RICHMOND, FEB. 5 -- After an emotional personal appeal from freshman Del. Phoebe M. Orebaugh (R-Harrisonburg), the House of Delegates voted today to make Virginia the second state in the country to seek the use of heroin for cancer patients with intractable pain.
Federal legislation, pending in Congress, must be approved before the state could implement such a program. Proponents said passage of the bill in a traditionally conservative state like Virginia could encourage passage of the federal measure.
Orebaugh recalled for her fellow delegates the pain her brother-in-law endured the night he died, despite the large amounts of morphine he was given:
"For the entire night, he screamed so loud he could be heard all over the hospice. He begged my sister to smother him with a pillow . . . . He told her, 'I'm dying like an animal.' "

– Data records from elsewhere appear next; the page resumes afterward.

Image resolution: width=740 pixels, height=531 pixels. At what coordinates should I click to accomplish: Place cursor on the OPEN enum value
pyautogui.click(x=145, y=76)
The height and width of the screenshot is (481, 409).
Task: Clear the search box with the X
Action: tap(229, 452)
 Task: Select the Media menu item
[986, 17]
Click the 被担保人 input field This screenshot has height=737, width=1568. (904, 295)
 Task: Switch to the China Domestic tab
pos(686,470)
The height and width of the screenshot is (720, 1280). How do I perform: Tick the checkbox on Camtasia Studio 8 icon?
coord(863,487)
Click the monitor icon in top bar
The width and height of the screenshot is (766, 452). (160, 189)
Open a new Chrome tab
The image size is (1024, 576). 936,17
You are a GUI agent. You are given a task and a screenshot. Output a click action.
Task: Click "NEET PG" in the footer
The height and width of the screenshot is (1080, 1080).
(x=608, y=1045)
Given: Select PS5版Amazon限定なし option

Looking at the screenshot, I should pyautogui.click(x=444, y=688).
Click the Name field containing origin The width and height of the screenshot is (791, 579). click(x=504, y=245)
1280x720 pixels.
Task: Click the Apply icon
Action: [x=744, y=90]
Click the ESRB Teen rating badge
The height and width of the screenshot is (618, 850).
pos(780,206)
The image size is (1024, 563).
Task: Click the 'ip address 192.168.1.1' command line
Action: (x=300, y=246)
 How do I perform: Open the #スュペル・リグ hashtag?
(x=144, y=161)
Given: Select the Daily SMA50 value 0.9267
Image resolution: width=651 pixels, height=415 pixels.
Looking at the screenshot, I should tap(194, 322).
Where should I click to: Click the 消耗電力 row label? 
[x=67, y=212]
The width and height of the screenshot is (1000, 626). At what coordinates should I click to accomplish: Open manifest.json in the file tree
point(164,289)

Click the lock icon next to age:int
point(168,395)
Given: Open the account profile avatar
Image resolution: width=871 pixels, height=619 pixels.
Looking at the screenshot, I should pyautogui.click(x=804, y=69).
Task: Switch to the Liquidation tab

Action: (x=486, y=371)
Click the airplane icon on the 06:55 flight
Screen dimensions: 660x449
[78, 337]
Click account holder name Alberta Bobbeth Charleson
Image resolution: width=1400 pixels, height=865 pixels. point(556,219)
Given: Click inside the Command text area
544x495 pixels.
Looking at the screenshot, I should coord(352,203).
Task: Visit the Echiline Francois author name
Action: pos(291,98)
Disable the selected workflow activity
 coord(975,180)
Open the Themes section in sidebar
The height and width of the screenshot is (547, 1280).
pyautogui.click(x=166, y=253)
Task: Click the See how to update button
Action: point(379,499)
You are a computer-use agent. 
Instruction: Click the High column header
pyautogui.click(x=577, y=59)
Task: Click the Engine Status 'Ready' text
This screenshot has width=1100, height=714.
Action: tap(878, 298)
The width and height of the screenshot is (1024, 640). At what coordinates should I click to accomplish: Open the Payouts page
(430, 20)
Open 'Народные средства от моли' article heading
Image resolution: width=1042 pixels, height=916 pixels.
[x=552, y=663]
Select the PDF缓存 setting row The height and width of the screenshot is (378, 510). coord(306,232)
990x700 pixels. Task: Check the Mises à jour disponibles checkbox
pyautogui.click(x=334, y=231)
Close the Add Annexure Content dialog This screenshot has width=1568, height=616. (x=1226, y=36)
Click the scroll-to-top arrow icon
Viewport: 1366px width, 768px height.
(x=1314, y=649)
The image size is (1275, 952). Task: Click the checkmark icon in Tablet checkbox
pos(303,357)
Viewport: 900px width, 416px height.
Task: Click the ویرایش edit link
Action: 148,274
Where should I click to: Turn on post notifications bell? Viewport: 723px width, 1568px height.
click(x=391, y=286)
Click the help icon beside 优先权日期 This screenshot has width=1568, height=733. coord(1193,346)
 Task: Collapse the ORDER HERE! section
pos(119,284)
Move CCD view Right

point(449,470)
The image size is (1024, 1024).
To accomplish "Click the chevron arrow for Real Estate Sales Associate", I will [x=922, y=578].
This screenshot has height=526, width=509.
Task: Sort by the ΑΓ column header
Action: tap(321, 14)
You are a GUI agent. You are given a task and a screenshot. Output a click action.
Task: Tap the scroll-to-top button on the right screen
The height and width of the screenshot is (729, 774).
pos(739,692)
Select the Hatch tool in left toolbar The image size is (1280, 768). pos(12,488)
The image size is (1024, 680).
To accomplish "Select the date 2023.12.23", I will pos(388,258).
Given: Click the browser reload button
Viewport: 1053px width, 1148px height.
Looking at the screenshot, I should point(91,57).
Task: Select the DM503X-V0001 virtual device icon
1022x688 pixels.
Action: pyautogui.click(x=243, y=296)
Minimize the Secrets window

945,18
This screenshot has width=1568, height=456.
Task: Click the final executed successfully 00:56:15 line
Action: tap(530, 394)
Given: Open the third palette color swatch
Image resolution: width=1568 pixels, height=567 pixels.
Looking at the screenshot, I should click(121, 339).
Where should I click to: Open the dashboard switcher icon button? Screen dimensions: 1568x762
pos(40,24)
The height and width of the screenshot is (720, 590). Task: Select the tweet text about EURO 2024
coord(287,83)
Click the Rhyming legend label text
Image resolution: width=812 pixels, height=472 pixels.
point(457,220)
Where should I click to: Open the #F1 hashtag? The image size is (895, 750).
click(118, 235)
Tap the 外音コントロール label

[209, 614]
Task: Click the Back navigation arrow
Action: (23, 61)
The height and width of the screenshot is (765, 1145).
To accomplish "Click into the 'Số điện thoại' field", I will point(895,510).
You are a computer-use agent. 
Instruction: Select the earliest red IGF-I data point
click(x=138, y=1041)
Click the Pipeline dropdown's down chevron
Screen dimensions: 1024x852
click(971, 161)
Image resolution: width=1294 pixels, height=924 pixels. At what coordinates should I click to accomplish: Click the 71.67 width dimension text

Members of the House Health, Welfare and Institutions Committee split 9 to 8 on the issue when it approved the bill earlier this week. Today's passage by the full House was by voice vote, with a strong dissent. Final House passage, normally routine, is scheduled for Monday.
Opponents of the measure have argued that the heroin could be diverted and result in more street use of the highly addictive drug. While some doctors have spoken in support of the bill, the Virginia Medical Society has called it "premature" and did not endorse it.
"I'm not sure the legal distribution of heroin is where we want to be on the cutting edge," Del. Robert W. Ackerman (D-Fredericksburg) commented in opposing the bill on the House floor.
Under the bill, doctors would be registered to dispense heroin to terminally ill cancer patients, and regulations would be drawn up on recordkeeping, storage and identification of patients eligible to receive the drug. Having set the operating procedures in place, said lawmakers, would save time in starting the program in Virginia upon passage of federal legislation.
Supporters have said the heroin that would be distributed legally under the program equals no more than 4 percent of the amount available on the street. They also argue that heroin use for intractable pain is allowed in other countries, including Great Britain.
"I think I'm going to have a problem in the Senate," Orebaugh acknowledged after the House vote. While there is support there for it, no one in the Senate is pushing the measure as strongly there as she did in the House, Orebaugh said.
Congress at one time was expected to approve easily a bill to allow heroin use for cancer patients in intractable pain. In the fall of 1984, however, the House of Representatives defeated it overwhelmingly in a vote that some observers attributed to the approaching election and the potential for the bill's being interpreted as a liberalization of drug laws.
"This is the bill we need to get Congress moving," said Del. Alan E. Mayer (D-Fairfax). Mayer had voted in committee against the bill, saying it was not in the right form for its intended purpose, but he announced he was voting for it on the House floor.